> [Aim of the task]
Everything in the data below is left aside except the lines from the one containing "Screen dimensions: 1718x693" through the one containing "Given: Click the 首页 dashboard sidebar icon"; repeat those exactly.

__________________________________________________

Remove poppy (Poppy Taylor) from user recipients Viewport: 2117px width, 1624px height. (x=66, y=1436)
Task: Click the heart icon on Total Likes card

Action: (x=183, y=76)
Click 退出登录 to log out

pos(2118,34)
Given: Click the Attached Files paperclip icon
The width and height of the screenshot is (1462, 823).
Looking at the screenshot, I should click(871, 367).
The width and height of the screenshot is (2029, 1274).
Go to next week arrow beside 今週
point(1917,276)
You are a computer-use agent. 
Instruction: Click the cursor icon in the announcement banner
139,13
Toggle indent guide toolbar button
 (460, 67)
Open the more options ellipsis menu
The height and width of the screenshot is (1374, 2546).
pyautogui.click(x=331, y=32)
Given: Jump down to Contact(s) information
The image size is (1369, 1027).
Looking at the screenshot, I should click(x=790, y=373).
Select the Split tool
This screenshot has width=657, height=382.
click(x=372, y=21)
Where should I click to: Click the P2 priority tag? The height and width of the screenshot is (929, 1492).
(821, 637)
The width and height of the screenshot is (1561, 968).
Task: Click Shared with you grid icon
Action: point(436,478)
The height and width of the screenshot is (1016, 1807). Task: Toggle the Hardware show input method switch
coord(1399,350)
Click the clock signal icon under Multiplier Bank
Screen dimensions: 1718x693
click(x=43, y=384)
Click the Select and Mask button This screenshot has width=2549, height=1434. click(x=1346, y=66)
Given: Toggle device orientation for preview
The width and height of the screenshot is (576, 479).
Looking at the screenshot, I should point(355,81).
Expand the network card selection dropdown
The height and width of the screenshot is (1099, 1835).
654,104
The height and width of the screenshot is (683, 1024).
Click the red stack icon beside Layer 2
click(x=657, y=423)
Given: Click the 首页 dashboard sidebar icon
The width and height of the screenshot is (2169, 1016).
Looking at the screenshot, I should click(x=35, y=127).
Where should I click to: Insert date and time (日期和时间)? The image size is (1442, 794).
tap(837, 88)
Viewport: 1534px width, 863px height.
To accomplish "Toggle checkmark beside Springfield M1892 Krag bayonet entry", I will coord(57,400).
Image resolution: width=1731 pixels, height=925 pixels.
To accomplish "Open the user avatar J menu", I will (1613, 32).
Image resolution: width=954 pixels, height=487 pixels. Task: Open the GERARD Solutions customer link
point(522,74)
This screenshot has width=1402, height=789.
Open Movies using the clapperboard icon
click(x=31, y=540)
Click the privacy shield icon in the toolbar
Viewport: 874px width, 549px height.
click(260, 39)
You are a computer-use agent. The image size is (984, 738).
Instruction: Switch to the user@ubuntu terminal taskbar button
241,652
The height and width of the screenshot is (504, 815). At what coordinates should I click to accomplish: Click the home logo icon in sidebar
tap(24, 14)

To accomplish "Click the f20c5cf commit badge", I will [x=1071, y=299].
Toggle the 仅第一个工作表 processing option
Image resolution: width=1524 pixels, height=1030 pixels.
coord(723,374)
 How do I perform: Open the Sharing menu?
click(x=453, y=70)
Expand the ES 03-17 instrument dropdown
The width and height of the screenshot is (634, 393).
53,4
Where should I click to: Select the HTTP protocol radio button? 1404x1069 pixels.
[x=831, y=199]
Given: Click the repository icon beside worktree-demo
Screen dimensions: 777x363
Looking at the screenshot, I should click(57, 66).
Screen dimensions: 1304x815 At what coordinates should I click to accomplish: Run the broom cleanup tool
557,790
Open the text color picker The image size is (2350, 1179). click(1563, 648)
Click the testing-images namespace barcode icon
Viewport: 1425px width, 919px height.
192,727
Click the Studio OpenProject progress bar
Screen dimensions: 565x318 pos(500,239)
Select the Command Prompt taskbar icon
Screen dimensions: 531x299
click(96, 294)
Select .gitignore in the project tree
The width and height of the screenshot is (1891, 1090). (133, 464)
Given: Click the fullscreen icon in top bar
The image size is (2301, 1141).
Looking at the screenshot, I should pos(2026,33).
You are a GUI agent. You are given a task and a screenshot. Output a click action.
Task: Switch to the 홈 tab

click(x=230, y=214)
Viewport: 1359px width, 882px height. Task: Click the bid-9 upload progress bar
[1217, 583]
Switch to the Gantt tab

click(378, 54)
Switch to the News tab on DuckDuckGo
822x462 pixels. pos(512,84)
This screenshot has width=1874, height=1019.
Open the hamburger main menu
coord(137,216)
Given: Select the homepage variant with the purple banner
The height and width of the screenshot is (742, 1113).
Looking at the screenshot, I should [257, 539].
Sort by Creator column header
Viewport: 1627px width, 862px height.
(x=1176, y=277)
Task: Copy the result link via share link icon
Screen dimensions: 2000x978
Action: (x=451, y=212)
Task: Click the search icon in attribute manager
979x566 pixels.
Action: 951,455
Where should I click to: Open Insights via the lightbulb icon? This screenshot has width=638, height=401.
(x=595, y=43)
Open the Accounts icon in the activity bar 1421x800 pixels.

__________________________________________________

> [Reply]
Screen dimensions: 1718x693
click(x=43, y=384)
Click the Select and Mask button This screenshot has width=2549, height=1434. click(x=1346, y=66)
Given: Toggle device orientation for preview
The width and height of the screenshot is (576, 479).
Looking at the screenshot, I should point(355,81).
Expand the network card selection dropdown
The height and width of the screenshot is (1099, 1835).
654,104
The height and width of the screenshot is (683, 1024).
Click the red stack icon beside Layer 2
click(x=657, y=423)
Given: Click the 首页 dashboard sidebar icon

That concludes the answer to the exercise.